In a tale collected in 1966, in Los Angeles, with the title El pájaro que habla, three kings take shelter during a storm in the house where three princesses live. The princesses see the kings and profess their wishes: the first will sew clothes for the king that can fit in a nutshell; the second a cape that can fit in a pine nut; and the third that she will bear three children, a boy with golden hair, a boy with silver hair and a girl with the star on the front. Years later, the three children seek the bird that talks, a tree that yields fruit, and the water of a thousand colours.

=====New Mexico=====
In New Mexican variant collected from informant Guadalupe Gallegos, from West Las Vegas, New Mexico, titled The Bird of Truth, or The Three Treasures, a father warns his three daughters to avoid gossiping, because the king might hear them. And so it happens: the king wears a commoner disguise and spies on the three sisters. The elder sister wants to marry the king's cook to eat wonderful dishes, the middle one the king's baker to eat the best pastries, and the youngest the king himself, for she promises to bear him three children with hair of gold, "like their father". The king chooses the youngest sister as his queen, to the jealousy of the other two. The queen gives birth first to a girl, then to two boys in the following years. Her sisters cast their nephews and niece in the garden and replace them by puppies, but the children are saved by the gardener. The siblings are raised by the gardener and his wife, who makes the children wear wigs to hide their hair. The children grow up and build a palace for themselves. One day, a nun visits their palace and tells them about three missing treasures: the golden water, the talking bird, and the singing tree.

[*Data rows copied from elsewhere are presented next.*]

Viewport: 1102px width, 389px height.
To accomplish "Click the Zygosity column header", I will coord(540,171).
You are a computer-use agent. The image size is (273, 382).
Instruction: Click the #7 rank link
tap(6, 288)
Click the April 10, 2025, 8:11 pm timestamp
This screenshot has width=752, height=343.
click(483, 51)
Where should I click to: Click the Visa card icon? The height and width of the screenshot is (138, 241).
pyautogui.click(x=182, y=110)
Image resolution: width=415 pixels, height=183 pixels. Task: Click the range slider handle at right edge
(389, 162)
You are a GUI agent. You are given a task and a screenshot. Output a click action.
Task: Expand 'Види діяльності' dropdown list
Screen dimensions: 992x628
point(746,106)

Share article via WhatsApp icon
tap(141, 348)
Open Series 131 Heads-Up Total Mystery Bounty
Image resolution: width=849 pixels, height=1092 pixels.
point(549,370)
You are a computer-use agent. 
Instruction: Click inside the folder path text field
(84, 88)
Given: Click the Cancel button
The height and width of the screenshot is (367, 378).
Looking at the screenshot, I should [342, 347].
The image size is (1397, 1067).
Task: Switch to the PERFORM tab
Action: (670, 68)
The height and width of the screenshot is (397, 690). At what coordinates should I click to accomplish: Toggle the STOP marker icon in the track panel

In a variant titled El Pájaro Verde, collected by Arthur L. Campa for his 1930 thesis, a queen has two sons and a daughter, but each time a child is born, the queen's jealous servants take the child and lie to the king that the child was stillborn. The children are cast in the water, but they are rescued by an old woman who raises them. On her deathbed, the old woman tells the children, named José, María and Jesús, about a mountain located in the city of Trina, where three treasures are found: the bird that talks, the tree that sings and the water of life. She exhorts them to quest for the items in order to ensure a life-long happiness for them.

In a tale collected from informant Candelaria Valdez, from Arroyo Hondo, New Mexico, with the title Las tres hermanas ("The Three Sisters"), a prince marries the youngest of three sisters, to the elder two's jealousy. After a year of marriage, the princess becomes pregnant and gives birth to a boy while the prince is away, but the elder sisters hire an old witch to put a lump of flesh in his place and to cast the boy in the forest. The king's gardener finds the boy and takes him to his wife. After a while, the princess gives birth to a girl, whom the old witch throws in the forest to die, but a she-dog nurses the baby when she is found by the gardener. When the boy is six years old and the girl three, the gardener sells some firewood to the prince, and the prince invite the gardener and his family to drink a cup of chocolate in the palace in a certain afternoon, along with other boys. The boys of the city go to the prince's castle, the last to arrive the gardener with the children. When the children drink their chocolate, the prince notices the children look like him, and questions the children about it. The boy says the gardener is his father and the girl that a she-dog is her mother. The prince sends for the gardener the next afternoon to question him about the origin of the children, and the gardener says he found in the wilderness. The prince realizes the children are his, then confronts his sisters-in-law about their deception. The elder sisters confess to their crime, and are sentenced to be burned at the stake along with the old witch. The prince releases his wife from the dungeons, while he rewards the gardener and his wife.

===== Colorado =====
In a tale collected from an informant named Frutoso Herrera, from Antonito, with the title El árbol que canta ("The Singing Tree"), a king who is single walks the streets of his city in the afternoon and spies on the conversation between three sisters about their marriage wishes: the elder wants to marry the king's cupbearer to drink wine, the middle one the king's baker to eat bread, and the youngest the king himself. The following day, the king sends for the girls and brings them to his presence to fulfill their marriage wishes. Some time later, the king goes to war, leaving his wife unattended. She gives birth to a boy, whom the elder sisters, out of jealousy, throw to a pig trough and write the king she gave birth to a puppy. The next year, the queen gives birth to a second son, whom the elder sisters cast in the same pig trough and lie she gave birth to a cat. In the third year, the queen gives birth to a girl, whom they throw into a pig trough and lie to the king that his wife gave birth to a meat lump. The king returns and, after the queen's third pregnancy, orders for a glass house to be built to house the queen and for people to spit on her. As for the children, each time the king's gardener rescues the babies and names them, respectively, Juan, Pedro and Pervís. The siblings are raised by the gardener and his wife until the couple die, and the trio live in their house. One day, when they are older, an old woman pays them a visit and compliments their house and garden, but says they lack the talking bird, the singing tree and the golden water.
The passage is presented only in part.